Tu sais le flair exceptionnel de Lord San-Antonio ? (Si un gonzier mérite l’ordre de la Jarretière, c’est bien moi, non ?) Qu’est-ce qui me pousse à ouvrir la porte vitrée d’une des machines ? Tu sais pas ? Moi non plus, mais que veux-tu, c’est ça, le flair. A l’intérieur de l’appareil, se trouve une accumulation de petits sacs de toile. Je file un coup de tournevis dans l’un d’eux et, comme tu t’y attends déjà, une poudre blanche en coule. Ça a la consistance de la farine, la couleur de la farine mais ça n’est pas de la farine. Oui, mon pote : de la blanche ! Pur fruit. Si les sept machines à laver sont pleines, y en a là pour une fortune.
Compris : le Bergovici joli fait le trafic entre la France et l’Helvétie avec son beau Riva d’acajou. Il est plaisant, le plaisancier.
A présent que j’ai frappé à la bonne trappe, il s’agit de retrouver Toinet.
Le plus dangereux reste à faire !
A pas de loup-cervier (j’aime ce mot composé), je quitte la fausse buanderie pour longer un couloir blanchi à la chaux (de Pise). Je passe devant une cave à vin, puis devant un carnozet[7] d’où s’échappent encore des remugles fromagesques.
Je m’apprête à poursuivre ma route quand je perçois brusquement des sanglots.
Voilà qui est inattendu. Troublant, même.
Je tends l’oreille. Ce bruit triste provient d’un renfoncement de l’escalier au fond duquel s’ouvre une porte basse. Elle comporte des verrous, extérieurs cette fois, et que j’actionne délibérément. Une forte odeur de fauve m’agresse.
Les sanglots ont cessé. Le Célèbre[8] braque sa loupiote dans ce piège à rats nauséabond, et alors, le tonnerre me choirait sur la cabèche que je m’en ferais un chapeau !
Tu sais qui je découvre là ?
« Toinet ! » vas-tu t’écrier, en mec simpliste qui ne cherche jamais midi à quatorze heures.
Zob ! mon drôle.
Dans cette geôle d’infortune sans aération et qui mesure deux mètres sur deux au plus, se trouvent Alexandre-Benoît et son fils Apollon-Jules.
Ils sont dûment (et indûment) enchaînés, les malheureux.
C’est le petit poussah qui chiale. Il ne gueule pas car on leur à plaqué une bande de sparadrap large comme l’autoroute du Soleil sur le groin.

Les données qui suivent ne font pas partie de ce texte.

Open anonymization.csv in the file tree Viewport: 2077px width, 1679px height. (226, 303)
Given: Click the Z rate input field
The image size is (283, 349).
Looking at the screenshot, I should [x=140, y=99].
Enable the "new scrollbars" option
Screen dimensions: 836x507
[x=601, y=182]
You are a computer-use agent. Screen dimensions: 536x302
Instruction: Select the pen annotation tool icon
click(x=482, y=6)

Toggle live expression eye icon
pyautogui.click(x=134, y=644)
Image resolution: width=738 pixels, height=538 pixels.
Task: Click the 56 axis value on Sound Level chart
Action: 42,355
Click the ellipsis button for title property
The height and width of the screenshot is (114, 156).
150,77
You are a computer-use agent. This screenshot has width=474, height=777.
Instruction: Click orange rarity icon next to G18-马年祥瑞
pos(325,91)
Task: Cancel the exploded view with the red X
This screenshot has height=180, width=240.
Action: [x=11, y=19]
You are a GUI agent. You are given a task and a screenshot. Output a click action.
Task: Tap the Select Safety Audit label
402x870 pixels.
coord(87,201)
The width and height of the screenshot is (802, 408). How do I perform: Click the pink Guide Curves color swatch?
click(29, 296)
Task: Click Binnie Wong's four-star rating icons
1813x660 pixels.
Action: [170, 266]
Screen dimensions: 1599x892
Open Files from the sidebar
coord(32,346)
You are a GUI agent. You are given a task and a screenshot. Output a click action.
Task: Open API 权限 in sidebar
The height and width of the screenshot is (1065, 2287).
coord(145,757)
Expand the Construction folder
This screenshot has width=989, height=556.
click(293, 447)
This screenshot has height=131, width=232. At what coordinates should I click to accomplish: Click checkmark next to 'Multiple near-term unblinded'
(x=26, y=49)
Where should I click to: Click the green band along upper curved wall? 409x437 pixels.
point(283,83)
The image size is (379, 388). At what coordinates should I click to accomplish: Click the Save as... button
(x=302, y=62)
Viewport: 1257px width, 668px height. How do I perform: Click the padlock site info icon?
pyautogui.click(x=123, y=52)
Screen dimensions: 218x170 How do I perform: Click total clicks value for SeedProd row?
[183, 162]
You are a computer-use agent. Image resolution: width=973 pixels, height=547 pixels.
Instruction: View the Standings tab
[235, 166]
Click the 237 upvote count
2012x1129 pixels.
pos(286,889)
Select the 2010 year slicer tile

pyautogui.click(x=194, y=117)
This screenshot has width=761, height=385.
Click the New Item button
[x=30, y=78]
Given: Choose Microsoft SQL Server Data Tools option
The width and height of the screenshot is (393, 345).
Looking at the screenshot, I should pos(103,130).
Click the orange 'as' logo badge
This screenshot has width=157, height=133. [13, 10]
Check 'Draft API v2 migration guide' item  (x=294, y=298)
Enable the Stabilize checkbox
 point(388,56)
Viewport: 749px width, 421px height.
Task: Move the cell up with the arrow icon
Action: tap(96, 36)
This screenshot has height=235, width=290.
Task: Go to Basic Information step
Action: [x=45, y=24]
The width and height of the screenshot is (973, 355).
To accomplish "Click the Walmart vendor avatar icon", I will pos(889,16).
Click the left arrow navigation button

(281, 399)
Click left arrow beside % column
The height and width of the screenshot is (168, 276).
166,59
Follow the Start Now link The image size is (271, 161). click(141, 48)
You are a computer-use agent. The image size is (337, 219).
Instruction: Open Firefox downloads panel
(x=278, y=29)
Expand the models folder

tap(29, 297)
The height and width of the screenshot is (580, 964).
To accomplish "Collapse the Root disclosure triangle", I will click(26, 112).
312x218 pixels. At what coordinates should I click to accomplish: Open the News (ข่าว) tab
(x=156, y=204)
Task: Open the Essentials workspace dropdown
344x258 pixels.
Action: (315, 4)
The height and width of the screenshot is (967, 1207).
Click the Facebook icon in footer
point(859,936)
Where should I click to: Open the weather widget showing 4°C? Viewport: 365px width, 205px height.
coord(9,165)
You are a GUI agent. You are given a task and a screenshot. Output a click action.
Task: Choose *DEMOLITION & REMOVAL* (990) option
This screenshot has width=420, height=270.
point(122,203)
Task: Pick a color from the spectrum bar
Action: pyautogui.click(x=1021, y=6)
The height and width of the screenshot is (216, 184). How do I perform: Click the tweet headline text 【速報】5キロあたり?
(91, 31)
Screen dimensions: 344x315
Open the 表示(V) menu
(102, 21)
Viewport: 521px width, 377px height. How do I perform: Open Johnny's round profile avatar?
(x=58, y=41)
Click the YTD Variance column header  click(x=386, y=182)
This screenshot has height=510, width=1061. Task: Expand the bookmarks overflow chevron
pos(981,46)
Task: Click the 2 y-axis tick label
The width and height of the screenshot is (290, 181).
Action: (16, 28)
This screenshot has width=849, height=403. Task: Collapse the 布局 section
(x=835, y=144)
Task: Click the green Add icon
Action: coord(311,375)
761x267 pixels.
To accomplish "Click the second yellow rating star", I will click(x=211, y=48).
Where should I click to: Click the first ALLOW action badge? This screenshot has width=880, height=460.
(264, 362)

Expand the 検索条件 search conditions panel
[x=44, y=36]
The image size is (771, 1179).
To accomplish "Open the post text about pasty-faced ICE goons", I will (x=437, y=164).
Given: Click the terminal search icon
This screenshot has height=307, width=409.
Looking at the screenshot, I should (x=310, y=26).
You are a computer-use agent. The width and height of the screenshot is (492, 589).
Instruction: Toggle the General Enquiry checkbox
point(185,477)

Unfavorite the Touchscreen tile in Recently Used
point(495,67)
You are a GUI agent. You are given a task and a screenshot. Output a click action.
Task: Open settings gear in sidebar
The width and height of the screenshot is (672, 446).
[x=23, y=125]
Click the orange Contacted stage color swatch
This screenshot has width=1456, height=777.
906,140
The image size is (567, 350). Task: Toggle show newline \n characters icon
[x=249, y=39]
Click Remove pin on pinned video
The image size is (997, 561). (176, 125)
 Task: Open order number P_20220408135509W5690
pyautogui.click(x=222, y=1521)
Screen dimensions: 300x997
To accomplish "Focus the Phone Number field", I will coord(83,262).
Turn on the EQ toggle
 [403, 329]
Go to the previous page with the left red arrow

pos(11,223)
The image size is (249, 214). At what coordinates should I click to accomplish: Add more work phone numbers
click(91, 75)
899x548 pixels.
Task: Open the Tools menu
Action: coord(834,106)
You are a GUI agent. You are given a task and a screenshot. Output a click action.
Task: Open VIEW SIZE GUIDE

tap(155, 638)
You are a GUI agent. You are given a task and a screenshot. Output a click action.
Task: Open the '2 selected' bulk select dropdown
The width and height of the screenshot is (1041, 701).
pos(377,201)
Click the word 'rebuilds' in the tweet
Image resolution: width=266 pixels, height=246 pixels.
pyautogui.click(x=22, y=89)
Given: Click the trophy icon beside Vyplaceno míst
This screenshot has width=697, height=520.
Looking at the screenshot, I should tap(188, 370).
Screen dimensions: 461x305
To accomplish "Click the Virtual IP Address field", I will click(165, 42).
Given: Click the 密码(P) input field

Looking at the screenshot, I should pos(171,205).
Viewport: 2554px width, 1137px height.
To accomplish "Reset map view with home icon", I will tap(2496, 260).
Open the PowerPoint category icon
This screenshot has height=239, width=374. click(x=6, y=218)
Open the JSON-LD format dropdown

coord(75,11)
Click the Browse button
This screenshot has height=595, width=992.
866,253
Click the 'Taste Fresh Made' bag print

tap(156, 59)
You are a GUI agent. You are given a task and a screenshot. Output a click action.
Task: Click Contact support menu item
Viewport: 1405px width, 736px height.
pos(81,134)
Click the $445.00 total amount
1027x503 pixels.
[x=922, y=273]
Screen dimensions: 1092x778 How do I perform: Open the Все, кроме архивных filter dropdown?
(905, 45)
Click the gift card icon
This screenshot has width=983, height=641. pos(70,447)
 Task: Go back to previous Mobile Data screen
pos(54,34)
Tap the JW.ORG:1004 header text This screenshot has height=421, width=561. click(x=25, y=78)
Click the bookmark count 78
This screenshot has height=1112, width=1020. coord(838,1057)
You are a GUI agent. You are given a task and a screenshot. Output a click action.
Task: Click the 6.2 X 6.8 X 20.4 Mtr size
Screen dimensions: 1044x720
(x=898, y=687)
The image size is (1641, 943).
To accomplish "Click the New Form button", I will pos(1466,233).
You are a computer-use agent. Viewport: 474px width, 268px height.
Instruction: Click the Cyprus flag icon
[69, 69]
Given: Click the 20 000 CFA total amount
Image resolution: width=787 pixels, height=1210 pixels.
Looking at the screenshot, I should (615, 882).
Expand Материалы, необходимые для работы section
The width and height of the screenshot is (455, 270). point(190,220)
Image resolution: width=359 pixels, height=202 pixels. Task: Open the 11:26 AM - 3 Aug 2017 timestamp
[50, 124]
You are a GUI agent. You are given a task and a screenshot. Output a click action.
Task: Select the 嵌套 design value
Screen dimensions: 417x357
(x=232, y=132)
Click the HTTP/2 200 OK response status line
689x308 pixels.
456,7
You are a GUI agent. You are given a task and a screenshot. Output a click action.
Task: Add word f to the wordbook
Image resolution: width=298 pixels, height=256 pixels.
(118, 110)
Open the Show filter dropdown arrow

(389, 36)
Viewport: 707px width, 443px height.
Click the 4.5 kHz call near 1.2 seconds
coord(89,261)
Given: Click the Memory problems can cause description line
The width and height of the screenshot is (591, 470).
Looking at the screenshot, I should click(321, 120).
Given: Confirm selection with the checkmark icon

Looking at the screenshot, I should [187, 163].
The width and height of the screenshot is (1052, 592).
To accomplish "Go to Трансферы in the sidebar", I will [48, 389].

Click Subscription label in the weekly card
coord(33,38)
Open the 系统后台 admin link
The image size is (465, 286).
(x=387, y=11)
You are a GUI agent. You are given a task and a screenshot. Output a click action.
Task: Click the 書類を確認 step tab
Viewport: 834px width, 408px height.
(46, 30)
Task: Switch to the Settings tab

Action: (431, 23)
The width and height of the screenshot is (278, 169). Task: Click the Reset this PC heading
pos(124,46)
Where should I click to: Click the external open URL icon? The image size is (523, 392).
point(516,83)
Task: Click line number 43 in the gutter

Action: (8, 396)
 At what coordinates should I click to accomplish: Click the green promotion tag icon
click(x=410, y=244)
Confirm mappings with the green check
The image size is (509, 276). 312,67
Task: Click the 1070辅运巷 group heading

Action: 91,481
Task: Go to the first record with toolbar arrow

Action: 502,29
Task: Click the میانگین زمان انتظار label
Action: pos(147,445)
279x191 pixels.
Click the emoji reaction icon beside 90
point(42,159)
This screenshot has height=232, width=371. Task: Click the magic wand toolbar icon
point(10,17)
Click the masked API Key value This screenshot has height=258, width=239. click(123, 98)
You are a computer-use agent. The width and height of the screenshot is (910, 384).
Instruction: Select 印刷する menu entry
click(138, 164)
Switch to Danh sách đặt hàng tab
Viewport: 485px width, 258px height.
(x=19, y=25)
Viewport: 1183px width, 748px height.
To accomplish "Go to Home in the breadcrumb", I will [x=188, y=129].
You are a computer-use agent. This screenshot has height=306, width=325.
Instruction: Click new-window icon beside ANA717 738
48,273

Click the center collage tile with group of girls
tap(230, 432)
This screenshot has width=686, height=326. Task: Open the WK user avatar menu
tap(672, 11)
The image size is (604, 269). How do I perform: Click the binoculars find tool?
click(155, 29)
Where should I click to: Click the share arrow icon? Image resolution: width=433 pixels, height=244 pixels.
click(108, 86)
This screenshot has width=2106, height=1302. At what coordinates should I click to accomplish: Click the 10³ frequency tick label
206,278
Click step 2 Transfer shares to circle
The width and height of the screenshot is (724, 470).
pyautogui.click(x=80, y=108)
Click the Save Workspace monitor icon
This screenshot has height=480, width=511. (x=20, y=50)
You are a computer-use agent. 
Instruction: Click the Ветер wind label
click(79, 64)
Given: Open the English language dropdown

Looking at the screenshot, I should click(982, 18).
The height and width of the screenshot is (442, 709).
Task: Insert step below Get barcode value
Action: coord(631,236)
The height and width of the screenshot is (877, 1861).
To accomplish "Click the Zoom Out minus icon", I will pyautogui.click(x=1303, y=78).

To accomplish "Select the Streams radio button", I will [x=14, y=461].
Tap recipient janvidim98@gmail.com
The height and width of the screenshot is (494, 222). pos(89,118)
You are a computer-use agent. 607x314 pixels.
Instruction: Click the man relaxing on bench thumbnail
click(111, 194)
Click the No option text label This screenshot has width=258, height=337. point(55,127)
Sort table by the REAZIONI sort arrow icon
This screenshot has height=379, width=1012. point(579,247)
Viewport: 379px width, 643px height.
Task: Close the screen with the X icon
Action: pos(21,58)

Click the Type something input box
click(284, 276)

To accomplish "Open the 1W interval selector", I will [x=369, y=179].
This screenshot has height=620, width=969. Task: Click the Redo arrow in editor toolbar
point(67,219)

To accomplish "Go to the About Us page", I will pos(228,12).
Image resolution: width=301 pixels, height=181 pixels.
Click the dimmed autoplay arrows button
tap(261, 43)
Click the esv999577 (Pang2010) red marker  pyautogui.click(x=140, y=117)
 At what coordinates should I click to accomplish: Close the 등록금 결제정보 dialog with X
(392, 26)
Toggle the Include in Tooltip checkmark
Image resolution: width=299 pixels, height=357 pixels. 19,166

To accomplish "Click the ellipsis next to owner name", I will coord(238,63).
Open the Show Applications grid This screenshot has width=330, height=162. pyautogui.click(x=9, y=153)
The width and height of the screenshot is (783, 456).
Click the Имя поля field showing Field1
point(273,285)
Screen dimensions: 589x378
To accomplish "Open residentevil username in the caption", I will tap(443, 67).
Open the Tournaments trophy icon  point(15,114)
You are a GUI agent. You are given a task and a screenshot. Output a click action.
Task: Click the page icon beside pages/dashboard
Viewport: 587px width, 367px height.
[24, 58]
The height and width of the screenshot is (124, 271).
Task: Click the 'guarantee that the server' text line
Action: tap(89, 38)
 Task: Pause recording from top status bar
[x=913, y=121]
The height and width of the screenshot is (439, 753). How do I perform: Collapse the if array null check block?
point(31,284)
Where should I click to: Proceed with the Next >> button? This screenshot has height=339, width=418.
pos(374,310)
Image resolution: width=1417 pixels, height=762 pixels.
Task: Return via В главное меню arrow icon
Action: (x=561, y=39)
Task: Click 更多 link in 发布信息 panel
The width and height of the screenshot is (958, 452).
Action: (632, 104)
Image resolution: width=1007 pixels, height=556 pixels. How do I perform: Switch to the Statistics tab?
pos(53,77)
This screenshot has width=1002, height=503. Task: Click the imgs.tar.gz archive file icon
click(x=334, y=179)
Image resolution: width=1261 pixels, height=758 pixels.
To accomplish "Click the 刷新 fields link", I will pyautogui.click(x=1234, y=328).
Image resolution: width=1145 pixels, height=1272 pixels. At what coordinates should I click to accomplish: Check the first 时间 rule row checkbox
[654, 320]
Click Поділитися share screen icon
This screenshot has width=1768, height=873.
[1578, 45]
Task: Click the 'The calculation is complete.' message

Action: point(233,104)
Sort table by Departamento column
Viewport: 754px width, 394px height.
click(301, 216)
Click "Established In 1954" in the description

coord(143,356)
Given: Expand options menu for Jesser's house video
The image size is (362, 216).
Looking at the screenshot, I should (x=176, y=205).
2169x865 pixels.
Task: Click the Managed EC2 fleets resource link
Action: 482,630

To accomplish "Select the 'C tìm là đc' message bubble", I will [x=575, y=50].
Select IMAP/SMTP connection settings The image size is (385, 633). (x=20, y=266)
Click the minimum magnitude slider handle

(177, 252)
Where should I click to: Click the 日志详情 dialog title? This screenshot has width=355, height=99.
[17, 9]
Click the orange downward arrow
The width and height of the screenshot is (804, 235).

Je m’agenouille auprès d’eux pour les délivrer. De forts cadenas verrouillent les chaînes. Tu sais que j’en ai rien à secouer, aussi sont-ils libérés en moins de temps qu’il n’en faut à un horloger pour mettre son cul en montre.
— Fermez vos gueules quand j’aurai ôté vos bâillons ! recommandé-je, sinon ça chiera des bulles carrées.
Mais en ce qui concerne Apollon-Jules, autant prêcher une tortue de mer.
Dès que son museau est opérationnel, il se met à bieurler :
— J’ai faim ! Je veux une choucroute garnie avec beaucoup de lard gras et des pommes de terre !
7
Local généralement en sous-sol ou extérieur dans lequel, en Suisse, on fait raclettes et fondues en buvant du vin blanc, du kirsch, et en se racontant des witz (je ne garantis pas l’orthographe de ce mot qui signifie « blagues »).